Notwithstanding the flourishing jingoism in Australia, the First World War was divisive. The Women's Political Association and the Women's Peace Army campaigned with their newspapers and public meetings against the war and militarism in the face of hostility from the public and the military authorities (who banned an anti-war song judged prejudicial to recruitment which one member of the WPA used to sing to open their meetings). Socialists and the International Workers of the World opposed the war as imperialist. Many in the Irish Catholic community were opposed to the war and Britain — especially after the suppression of the Easter Rising in 1916. Two referenda to introduce conscription were defeated, which speaks volumes for the state of democracy in the country despite stringent regulation of opposition to the war. That is something to celebrate.

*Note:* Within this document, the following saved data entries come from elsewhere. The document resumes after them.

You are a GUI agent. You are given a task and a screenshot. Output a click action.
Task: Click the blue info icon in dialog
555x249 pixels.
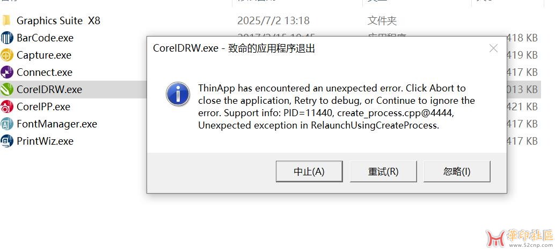click(178, 94)
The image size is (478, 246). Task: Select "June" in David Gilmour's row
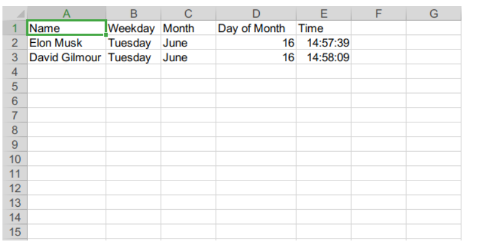point(188,58)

Today in a multi-cultural society, the Anzac commemoration seems a celebration of white, British imperial militarism encapsulating the nineteenth century idea that “the nation is tested in war”. The theme of mourning the inhuman scale of deaths, waste and loss is visible but the war itself is seldom if ever condemned by a public figure. As Greens standing for the principle of peace and nonviolence we can — and should — point to the utter failure of the First World War to solve anything at all. The experience of the last decade of sending Australian troops overseas reinforces the failure of force of arms to fix any conflict. We should not hold back from opposing militarism and anything which attempts to celebrate it. 

With thanks to Therese Doyle of Newcastle Greens for pointing out that 2015 is the centenary of the founding of WILPF and the Third International Socialist Women's Conference in Berne in March 1915 which lead to the third anti-war socialist Zimmerwald Peace Conference in September 1915.